◆ TEXTO DE APOIO:

Importante começar com o que entendo por feminismo, já que atualmente
existe uma guerra pela verdade da definição que tende a tomar mais tempo do que
a luta contra o machismo. Para mim, ser feminista não é colocar mulheres contra
homens, é defender a igualdade de direito e consideração de ambos em todas as
esferas. Para defender essa igualdade, é preciso combater o que faz com que as
desigualdades se aprofundem. Considero que a igualdade de direitos entre homens
e mulheres é o objeto da luta do feminismo, e que os machistas têm medo dessa
igualdade, deixem isso claro ou não.
A maioria das manifestações que tentam diminuir mulheres são defesas de
um privilégio sem o qual eles não sabem viver. Sem serem favorecidos, não se
sentem fortes o bastante, então têm que manter o sistema injusto. Uso os termos
feminista e machista para ambos os gêneros, pois considero que existem homens e
mulheres que querem a igualdade e homens e mulheres que querem a manutenção da
desigualdade. Espero de coração que discordâncias conceituais não sejam
obstáculo para tentar entender ideias.
Isso esclarecido, gostaria de comentar uma característica bem brasileira
do machismo, que se encontra também em outros preconceitos: a cordialidade.

◆ EXPLORE O MATERIAL:
- A) Transcreva do texto sobre feminismo o trecho que vai de "A maioria das" até "preconceitos: a cordialidade.".
- B) Indique se cada afirmação concorda com o texto sobre feminismo e responda sim ou não, citando as palavras do texto que decidem a questão.
(i) Ser feminista é colocar mulheres contra homens.
(ii) Os termos feminista e machista são usados para ambos os gêneros.
(iii) A cordialidade é apontada como uma característica bem brasileira do machismo.
- C) Resuma o texto sobre feminismo em duas frases.
Responda com base somente no texto sobre feminismo.

◆ SEÇÃO DE DADOS:
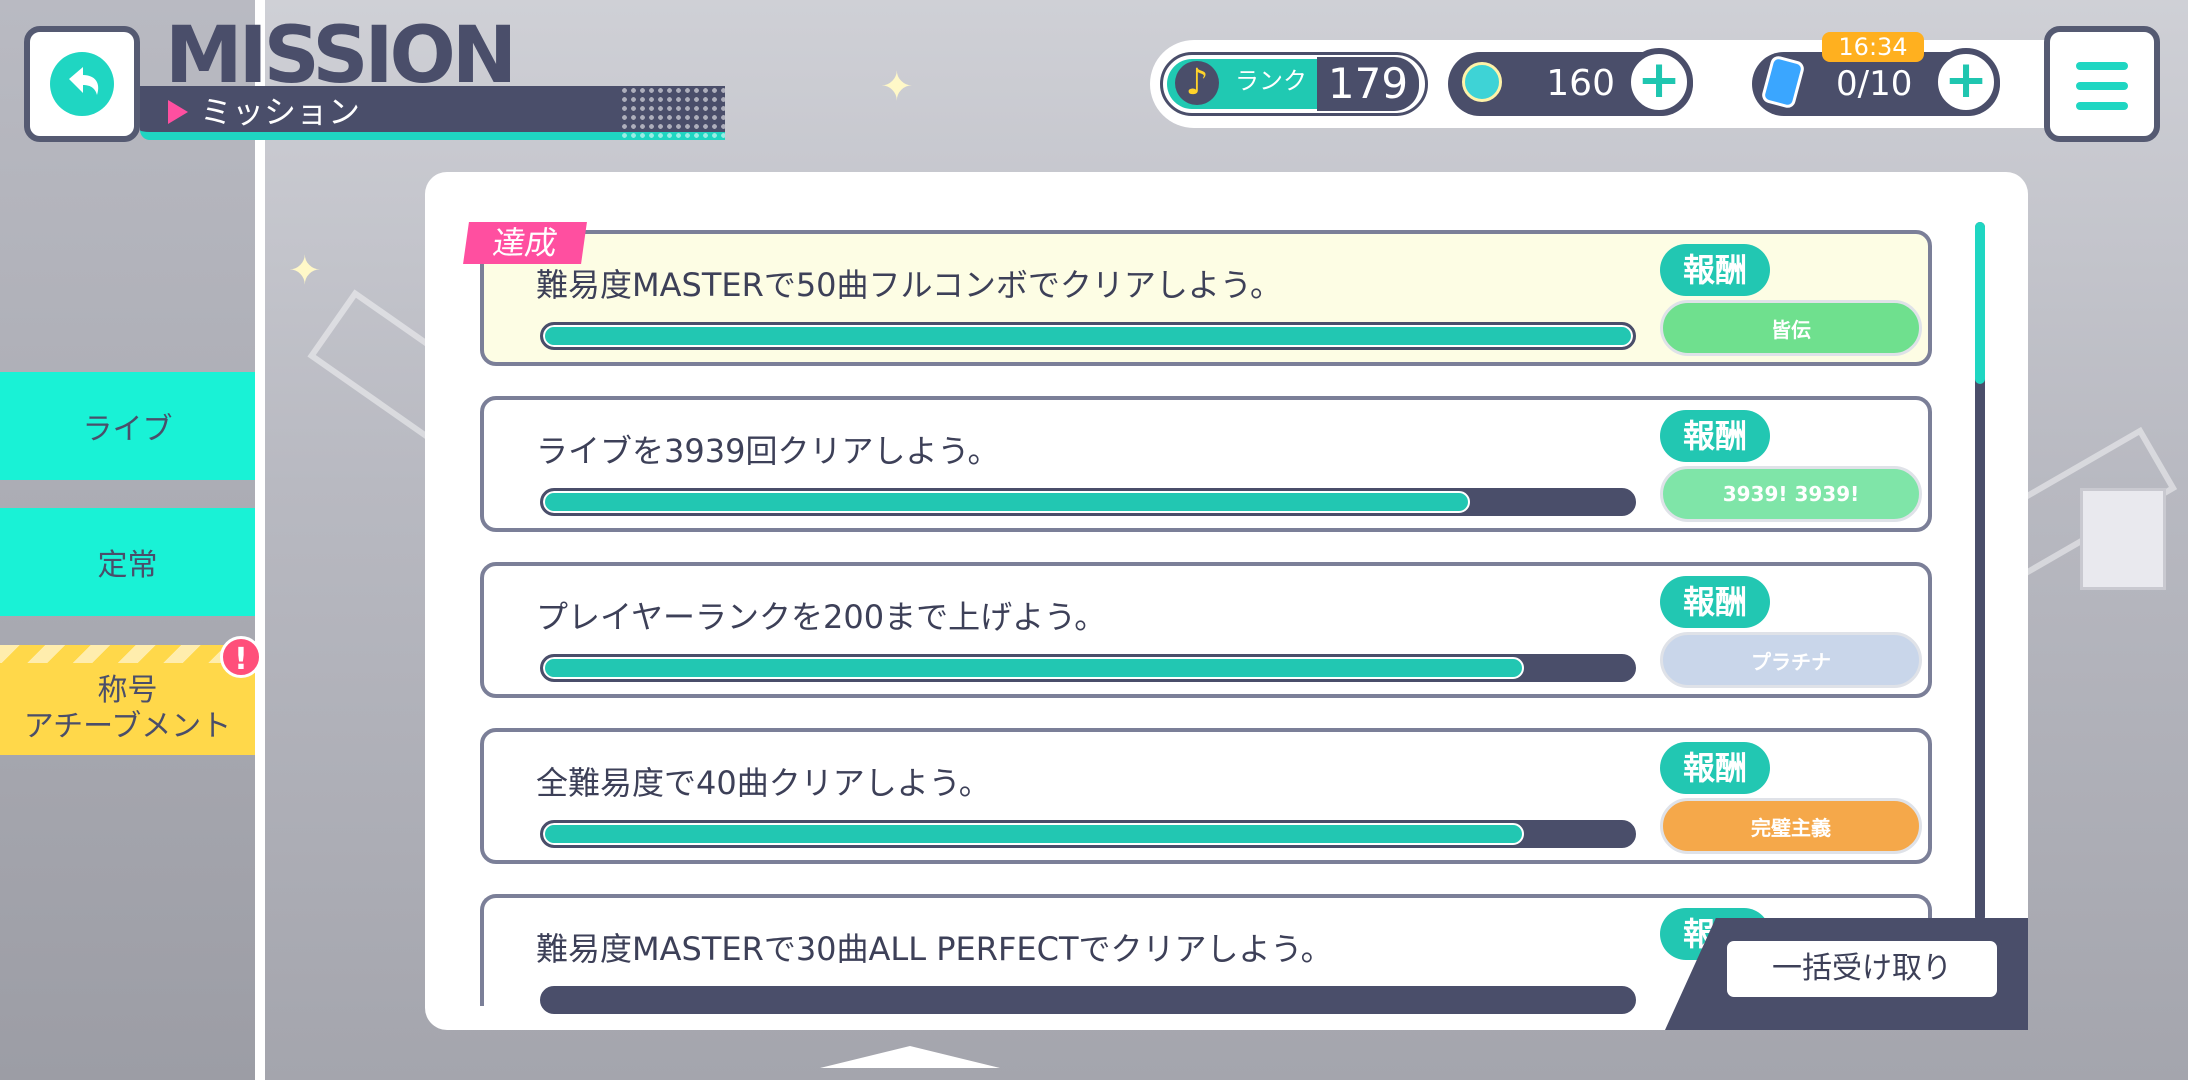 This screenshot has width=2188, height=1080. What do you see at coordinates (341, 56) in the screenshot?
I see `page-title: MISSION` at bounding box center [341, 56].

◆ TAREFAS RESOLVIDAS:
- A)
A maioria das manifestações que tentam diminuir mulheres são defesas de
um privilégio sem o qual eles não sabem viver. Sem serem favorecidos, não se
sentem fortes o bastante, então têm que manter o sistema injusto. Uso os termos
feminista e machista para ambos os gêneros, pois considero que existem homens e
mulheres que querem a igualdade e homens e mulheres que querem a manutenção da
desigualdade. Espero de coração que discordâncias conceituais não sejam
obstáculo para tentar entender ideias.
Isso esclarecido, gostaria de comentar uma característica bem brasileira
do machismo, que se encontra também em outros preconceitos: a cordialidade.

- B)
(i) Não: "ser feminista não é colocar mulheres contra homens"
(ii) Sim: "Uso os termos feminista e machista para ambos os gêneros"
(iii) Sim: "uma característica bem brasileira do machismo, que se encontra também em outros preconceitos: a cordialidade"

- C) O feminismo é definido como a defesa da igualdade de direito e consideração entre homens e mulheres em todas as esferas, e não como a oposição de mulheres contra homens, e os machistas são descritos como pessoas que temem essa igualdade por defenderem um privilégio. Os termos feminista e machista são aplicados a ambos os gêneros, e o texto anuncia um comentário sobre a cordialidade como característica bem brasileira do machismo.